## [Data lines]
_ _ _ _ _ _ _

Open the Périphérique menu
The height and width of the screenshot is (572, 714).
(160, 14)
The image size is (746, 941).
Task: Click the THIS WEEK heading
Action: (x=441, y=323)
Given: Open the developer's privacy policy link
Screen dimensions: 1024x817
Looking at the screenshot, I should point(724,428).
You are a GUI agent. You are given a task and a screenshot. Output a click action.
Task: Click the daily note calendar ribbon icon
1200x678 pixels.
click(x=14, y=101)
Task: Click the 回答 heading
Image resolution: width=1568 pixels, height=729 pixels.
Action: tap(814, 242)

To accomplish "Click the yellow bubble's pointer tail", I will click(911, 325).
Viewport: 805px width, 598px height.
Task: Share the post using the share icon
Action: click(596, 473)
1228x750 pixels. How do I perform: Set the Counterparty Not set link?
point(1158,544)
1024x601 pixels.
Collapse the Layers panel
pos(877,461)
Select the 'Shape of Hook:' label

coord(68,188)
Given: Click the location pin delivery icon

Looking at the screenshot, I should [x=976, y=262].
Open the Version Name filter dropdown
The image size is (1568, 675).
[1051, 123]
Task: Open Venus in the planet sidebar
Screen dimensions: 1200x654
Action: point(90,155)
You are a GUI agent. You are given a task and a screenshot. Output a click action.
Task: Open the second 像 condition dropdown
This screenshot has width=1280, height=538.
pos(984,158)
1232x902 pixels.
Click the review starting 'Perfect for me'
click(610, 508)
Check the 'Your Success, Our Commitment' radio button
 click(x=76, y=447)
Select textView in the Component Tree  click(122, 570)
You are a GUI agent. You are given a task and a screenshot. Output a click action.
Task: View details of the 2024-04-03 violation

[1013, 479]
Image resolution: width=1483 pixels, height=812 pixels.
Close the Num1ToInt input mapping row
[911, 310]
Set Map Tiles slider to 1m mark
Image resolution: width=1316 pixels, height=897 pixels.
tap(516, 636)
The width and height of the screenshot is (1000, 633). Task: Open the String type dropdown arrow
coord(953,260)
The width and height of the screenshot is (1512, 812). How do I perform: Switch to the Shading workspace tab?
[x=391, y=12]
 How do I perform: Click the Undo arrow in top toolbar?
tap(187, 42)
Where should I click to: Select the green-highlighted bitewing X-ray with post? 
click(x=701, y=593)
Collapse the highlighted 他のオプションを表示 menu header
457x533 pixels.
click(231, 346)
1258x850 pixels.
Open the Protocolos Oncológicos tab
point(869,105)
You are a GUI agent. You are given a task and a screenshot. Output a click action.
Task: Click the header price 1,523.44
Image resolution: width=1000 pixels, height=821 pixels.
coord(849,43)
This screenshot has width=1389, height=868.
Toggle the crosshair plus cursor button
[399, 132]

_ _ _ _ _ _ _

## [Directions]
Please copy out all of the material above word for word, keeping every line unchanged and in the same order.

## [Output]
Open the Périphérique menu
The height and width of the screenshot is (572, 714).
(160, 14)
The image size is (746, 941).
Task: Click the THIS WEEK heading
Action: (x=441, y=323)
Given: Open the developer's privacy policy link
Screen dimensions: 1024x817
Looking at the screenshot, I should point(724,428).
You are a GUI agent. You are given a task and a screenshot. Output a click action.
Task: Click the daily note calendar ribbon icon
1200x678 pixels.
click(x=14, y=101)
Task: Click the 回答 heading
Image resolution: width=1568 pixels, height=729 pixels.
Action: tap(814, 242)

To accomplish "Click the yellow bubble's pointer tail", I will click(911, 325).
Viewport: 805px width, 598px height.
Task: Share the post using the share icon
Action: click(596, 473)
1228x750 pixels. How do I perform: Set the Counterparty Not set link?
point(1158,544)
1024x601 pixels.
Collapse the Layers panel
pos(877,461)
Select the 'Shape of Hook:' label

coord(68,188)
Given: Click the location pin delivery icon

Looking at the screenshot, I should [x=976, y=262].
Open the Version Name filter dropdown
The image size is (1568, 675).
[1051, 123]
Task: Open Venus in the planet sidebar
Screen dimensions: 1200x654
Action: point(90,155)
You are a GUI agent. You are given a task and a screenshot. Output a click action.
Task: Open the second 像 condition dropdown
This screenshot has width=1280, height=538.
pos(984,158)
1232x902 pixels.
Click the review starting 'Perfect for me'
click(610, 508)
Check the 'Your Success, Our Commitment' radio button
 click(x=76, y=447)
Select textView in the Component Tree  click(122, 570)
You are a GUI agent. You are given a task and a screenshot. Output a click action.
Task: View details of the 2024-04-03 violation

[1013, 479]
Image resolution: width=1483 pixels, height=812 pixels.
Close the Num1ToInt input mapping row
[911, 310]
Set Map Tiles slider to 1m mark
Image resolution: width=1316 pixels, height=897 pixels.
tap(516, 636)
The width and height of the screenshot is (1000, 633). Task: Open the String type dropdown arrow
coord(953,260)
The width and height of the screenshot is (1512, 812). How do I perform: Switch to the Shading workspace tab?
[x=391, y=12]
 How do I perform: Click the Undo arrow in top toolbar?
tap(187, 42)
Where should I click to: Select the green-highlighted bitewing X-ray with post? 
click(x=701, y=593)
Collapse the highlighted 他のオプションを表示 menu header
457x533 pixels.
click(231, 346)
1258x850 pixels.
Open the Protocolos Oncológicos tab
point(869,105)
You are a GUI agent. You are given a task and a screenshot. Output a click action.
Task: Click the header price 1,523.44
Image resolution: width=1000 pixels, height=821 pixels.
coord(849,43)
This screenshot has width=1389, height=868.
Toggle the crosshair plus cursor button
[399, 132]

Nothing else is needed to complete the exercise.